» Dataset entries:
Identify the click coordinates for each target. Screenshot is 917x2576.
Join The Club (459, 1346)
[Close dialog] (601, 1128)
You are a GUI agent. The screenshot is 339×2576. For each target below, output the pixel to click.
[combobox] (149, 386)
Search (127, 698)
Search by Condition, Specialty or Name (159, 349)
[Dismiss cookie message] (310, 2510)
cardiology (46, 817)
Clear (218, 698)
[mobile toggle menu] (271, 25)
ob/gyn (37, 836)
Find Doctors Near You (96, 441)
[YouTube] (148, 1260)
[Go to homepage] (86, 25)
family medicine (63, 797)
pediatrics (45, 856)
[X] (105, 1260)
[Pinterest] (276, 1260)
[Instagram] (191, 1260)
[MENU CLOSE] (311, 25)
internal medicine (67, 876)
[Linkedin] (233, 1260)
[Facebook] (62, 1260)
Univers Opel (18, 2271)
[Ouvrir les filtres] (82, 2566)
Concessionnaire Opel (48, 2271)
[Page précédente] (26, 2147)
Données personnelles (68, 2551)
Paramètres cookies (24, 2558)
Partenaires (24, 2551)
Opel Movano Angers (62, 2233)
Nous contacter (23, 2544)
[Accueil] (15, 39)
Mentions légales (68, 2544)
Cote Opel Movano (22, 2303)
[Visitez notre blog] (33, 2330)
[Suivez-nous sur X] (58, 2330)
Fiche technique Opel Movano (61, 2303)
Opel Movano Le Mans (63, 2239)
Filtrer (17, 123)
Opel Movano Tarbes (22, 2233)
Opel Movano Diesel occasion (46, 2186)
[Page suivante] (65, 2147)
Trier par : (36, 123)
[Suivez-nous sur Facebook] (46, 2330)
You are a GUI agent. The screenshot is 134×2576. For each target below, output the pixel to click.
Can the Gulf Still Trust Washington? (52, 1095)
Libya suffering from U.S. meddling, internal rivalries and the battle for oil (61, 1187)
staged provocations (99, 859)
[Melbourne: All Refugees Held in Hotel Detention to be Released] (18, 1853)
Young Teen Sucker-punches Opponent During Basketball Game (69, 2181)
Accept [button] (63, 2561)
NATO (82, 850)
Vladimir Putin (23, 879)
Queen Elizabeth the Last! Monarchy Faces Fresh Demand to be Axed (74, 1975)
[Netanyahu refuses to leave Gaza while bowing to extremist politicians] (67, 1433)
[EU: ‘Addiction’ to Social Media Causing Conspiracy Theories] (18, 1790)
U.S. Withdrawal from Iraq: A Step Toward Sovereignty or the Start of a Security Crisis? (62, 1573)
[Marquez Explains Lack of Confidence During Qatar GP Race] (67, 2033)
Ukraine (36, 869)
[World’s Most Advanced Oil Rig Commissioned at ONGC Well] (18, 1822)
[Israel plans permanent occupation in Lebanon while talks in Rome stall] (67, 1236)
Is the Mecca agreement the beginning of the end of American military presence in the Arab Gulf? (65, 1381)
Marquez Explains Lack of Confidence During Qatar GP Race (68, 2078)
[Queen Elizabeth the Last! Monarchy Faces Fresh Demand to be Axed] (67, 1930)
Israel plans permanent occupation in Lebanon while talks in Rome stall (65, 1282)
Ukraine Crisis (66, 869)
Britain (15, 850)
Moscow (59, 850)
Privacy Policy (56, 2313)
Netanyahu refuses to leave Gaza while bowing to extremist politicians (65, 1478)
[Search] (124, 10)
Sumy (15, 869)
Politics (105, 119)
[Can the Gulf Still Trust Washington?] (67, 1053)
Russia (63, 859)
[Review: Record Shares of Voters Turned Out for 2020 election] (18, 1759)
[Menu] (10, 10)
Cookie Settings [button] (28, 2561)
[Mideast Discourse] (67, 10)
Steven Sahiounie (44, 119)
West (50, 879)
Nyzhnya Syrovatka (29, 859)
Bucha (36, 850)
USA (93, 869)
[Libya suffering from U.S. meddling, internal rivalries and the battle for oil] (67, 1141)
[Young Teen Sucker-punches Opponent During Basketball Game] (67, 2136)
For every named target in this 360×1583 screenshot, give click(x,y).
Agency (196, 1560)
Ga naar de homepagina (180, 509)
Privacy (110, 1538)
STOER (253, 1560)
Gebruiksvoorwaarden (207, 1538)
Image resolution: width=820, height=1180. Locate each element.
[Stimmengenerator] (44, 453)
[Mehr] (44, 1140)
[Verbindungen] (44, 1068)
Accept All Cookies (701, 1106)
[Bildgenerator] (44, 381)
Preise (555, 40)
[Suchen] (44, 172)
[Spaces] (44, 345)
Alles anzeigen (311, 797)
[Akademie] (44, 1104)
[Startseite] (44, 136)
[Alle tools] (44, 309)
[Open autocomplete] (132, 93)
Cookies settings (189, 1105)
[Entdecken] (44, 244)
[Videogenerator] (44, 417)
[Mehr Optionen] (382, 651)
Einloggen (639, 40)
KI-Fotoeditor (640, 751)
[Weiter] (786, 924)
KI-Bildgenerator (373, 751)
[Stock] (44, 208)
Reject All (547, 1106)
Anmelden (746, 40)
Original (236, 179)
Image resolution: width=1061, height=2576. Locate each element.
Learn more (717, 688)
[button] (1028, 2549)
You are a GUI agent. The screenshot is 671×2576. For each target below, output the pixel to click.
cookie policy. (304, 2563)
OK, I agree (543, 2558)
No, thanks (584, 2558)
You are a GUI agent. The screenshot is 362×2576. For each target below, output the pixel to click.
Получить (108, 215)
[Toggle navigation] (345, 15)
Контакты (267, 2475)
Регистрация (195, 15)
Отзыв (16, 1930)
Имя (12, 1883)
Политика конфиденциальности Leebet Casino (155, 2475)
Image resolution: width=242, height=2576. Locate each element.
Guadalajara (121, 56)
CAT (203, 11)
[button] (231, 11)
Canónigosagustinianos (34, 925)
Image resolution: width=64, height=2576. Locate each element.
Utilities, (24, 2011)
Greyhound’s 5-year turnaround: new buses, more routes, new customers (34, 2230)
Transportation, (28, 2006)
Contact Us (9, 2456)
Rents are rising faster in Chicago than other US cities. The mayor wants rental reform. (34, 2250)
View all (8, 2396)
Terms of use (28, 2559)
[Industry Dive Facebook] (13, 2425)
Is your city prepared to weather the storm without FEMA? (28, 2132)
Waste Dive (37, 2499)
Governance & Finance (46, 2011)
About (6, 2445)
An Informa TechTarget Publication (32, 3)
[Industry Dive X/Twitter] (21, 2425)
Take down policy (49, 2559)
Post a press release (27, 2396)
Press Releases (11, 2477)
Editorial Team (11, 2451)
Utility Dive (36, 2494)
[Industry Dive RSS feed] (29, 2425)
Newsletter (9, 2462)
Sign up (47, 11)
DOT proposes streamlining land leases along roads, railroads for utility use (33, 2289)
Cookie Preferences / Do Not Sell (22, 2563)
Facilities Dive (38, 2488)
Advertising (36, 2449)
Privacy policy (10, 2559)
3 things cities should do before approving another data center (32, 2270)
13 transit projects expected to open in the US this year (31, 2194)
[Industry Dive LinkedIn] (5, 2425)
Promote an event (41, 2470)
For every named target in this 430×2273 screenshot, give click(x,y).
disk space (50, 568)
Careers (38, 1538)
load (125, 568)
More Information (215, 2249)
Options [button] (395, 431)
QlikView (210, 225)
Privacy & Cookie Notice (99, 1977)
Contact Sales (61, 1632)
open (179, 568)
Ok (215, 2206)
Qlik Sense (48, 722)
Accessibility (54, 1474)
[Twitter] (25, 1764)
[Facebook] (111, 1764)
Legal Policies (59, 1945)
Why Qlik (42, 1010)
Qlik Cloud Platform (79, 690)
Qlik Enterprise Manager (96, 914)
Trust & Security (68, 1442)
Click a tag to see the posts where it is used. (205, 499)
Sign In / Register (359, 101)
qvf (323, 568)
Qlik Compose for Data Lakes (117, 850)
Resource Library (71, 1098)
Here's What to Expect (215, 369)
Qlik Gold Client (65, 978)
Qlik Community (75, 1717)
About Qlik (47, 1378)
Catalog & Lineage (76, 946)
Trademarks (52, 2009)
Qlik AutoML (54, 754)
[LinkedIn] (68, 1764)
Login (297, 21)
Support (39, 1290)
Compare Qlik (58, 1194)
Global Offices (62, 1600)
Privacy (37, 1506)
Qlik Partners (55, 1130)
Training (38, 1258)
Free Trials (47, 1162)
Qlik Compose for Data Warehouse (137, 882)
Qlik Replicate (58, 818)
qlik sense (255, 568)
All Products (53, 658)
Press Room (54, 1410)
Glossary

» AIM OF THE EXERCISE: Search the data above for the string "Trust" and report each line that holds it.

» RESULT OF THE TASK:
Can the Gulf Still Trust Washington? (52, 1095)
[Can the Gulf Still Trust Washington?] (67, 1053)
Trust & Security (68, 1442)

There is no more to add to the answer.